Work instructions:
Copy out the rows verbatim, from the start of the rows through the line that contains "pos(331,468)". Leave the pictures out of your answer.

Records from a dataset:
--- BEGIN ---

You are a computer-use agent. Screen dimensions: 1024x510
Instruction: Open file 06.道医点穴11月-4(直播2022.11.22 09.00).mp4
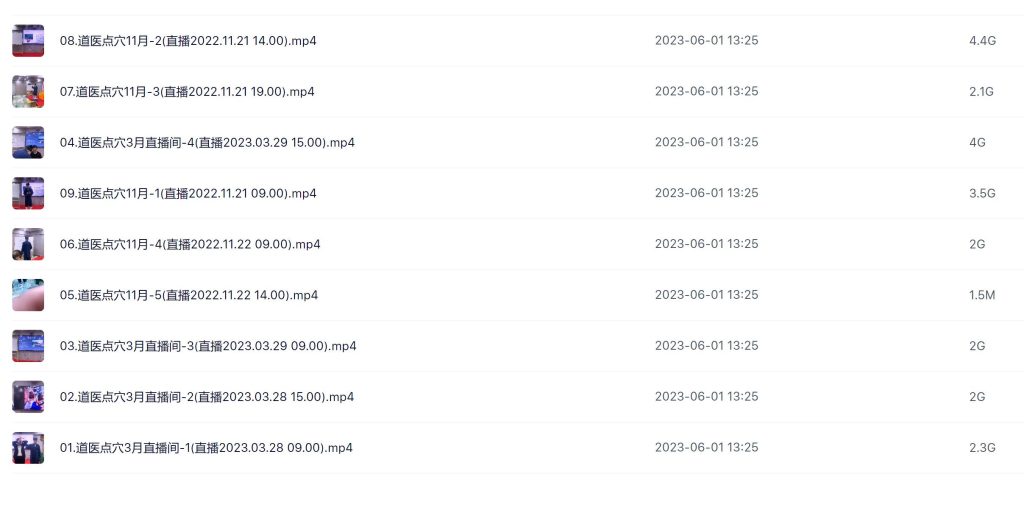[x=190, y=245]
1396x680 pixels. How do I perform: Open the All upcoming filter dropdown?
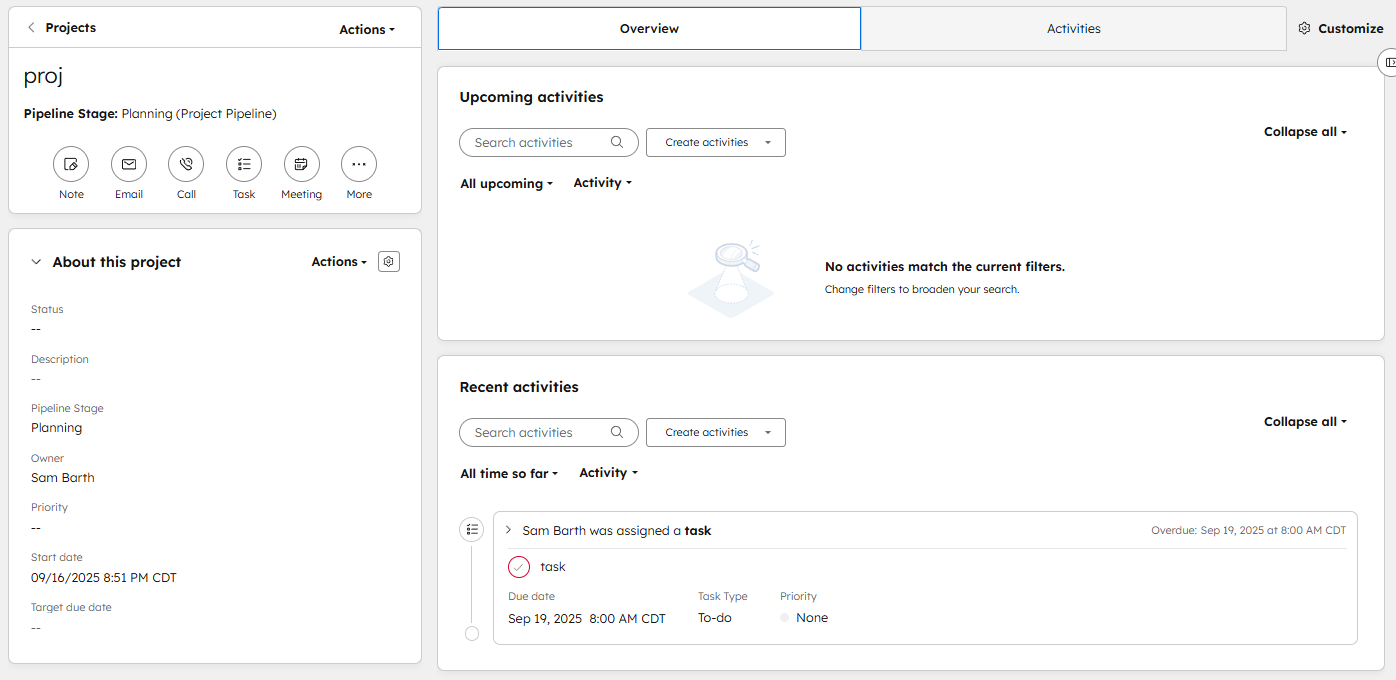point(506,184)
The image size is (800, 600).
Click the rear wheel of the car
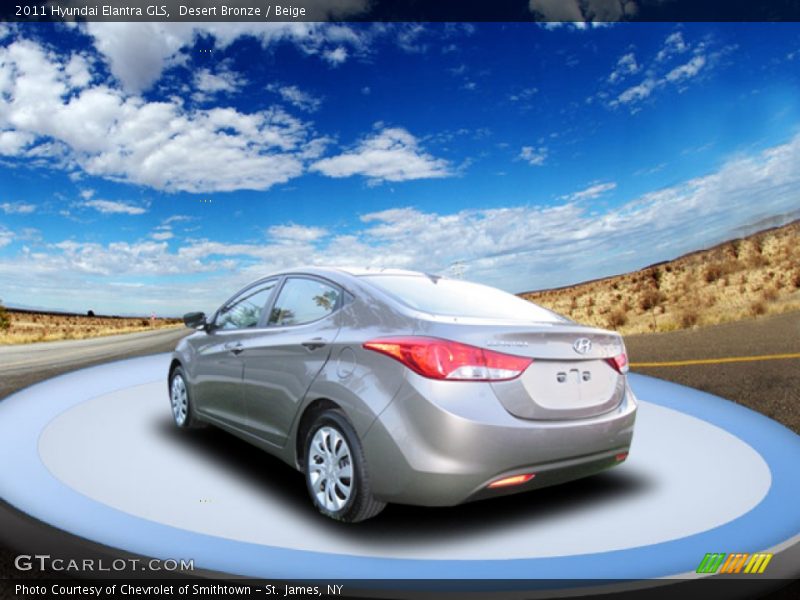pos(331,468)
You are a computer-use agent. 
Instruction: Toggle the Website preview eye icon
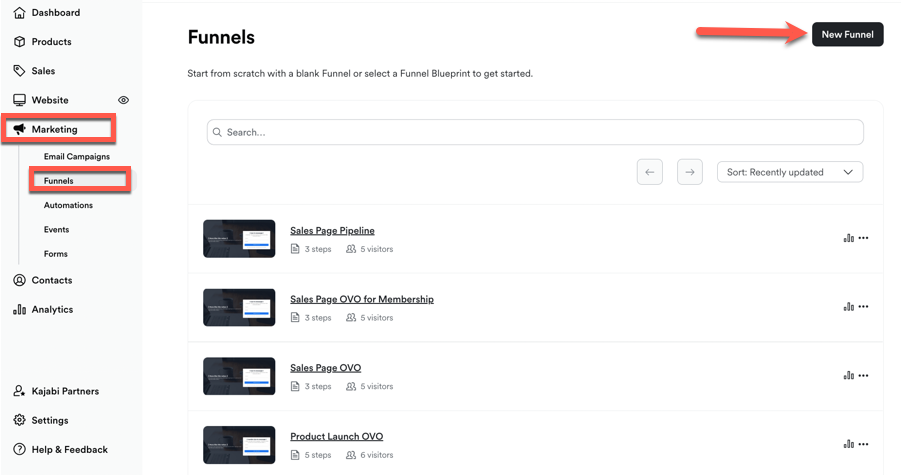point(124,100)

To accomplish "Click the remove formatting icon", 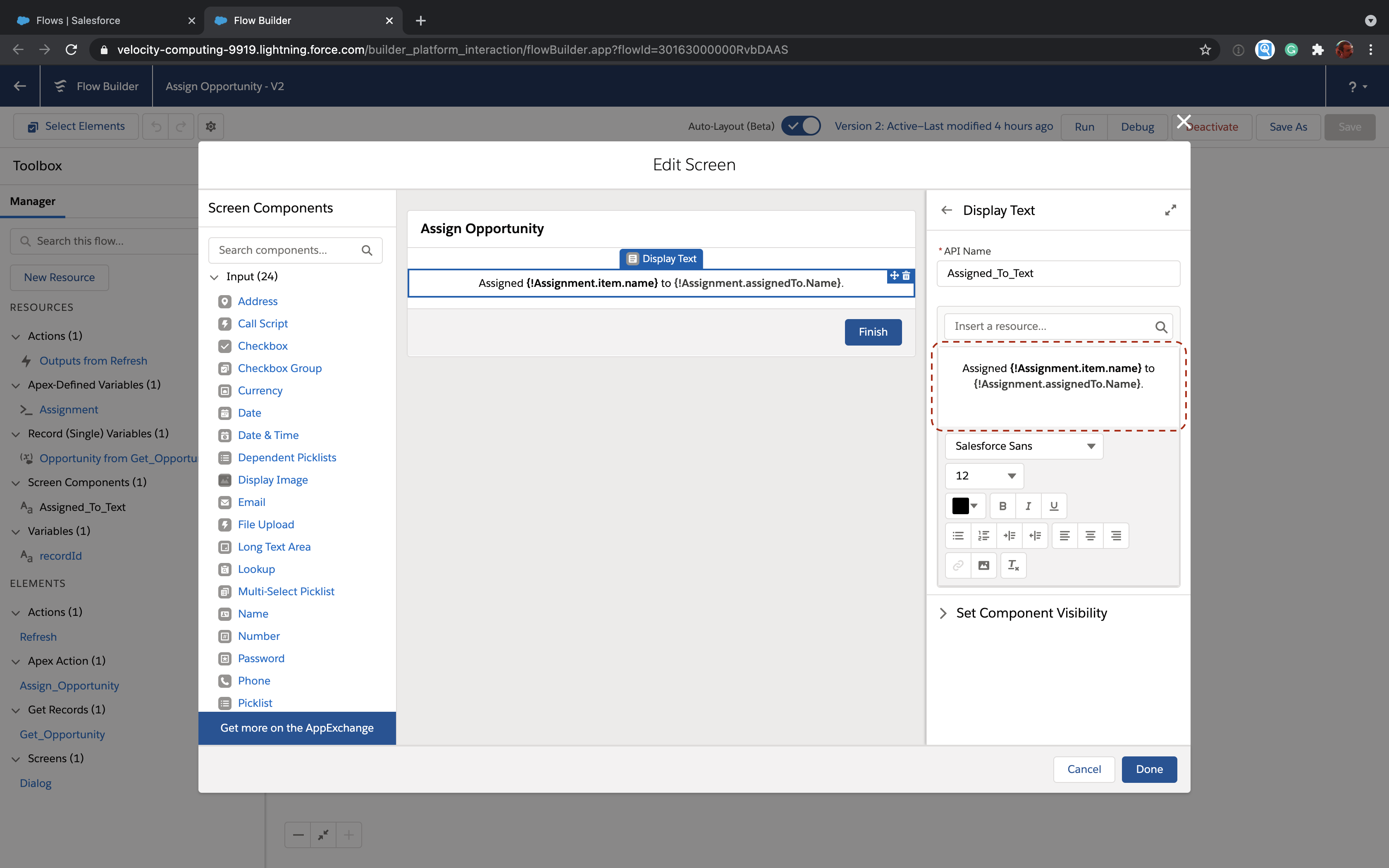I will (1013, 565).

--- END ---

Exercise output:
You are a computer-use agent. Screen dimensions: 1024x510
Instruction: Open file 06.道医点穴11月-4(直播2022.11.22 09.00).mp4
[x=190, y=245]
1396x680 pixels. How do I perform: Open the All upcoming filter dropdown?
point(506,184)
The image size is (800, 600).
Click the rear wheel of the car
pos(331,468)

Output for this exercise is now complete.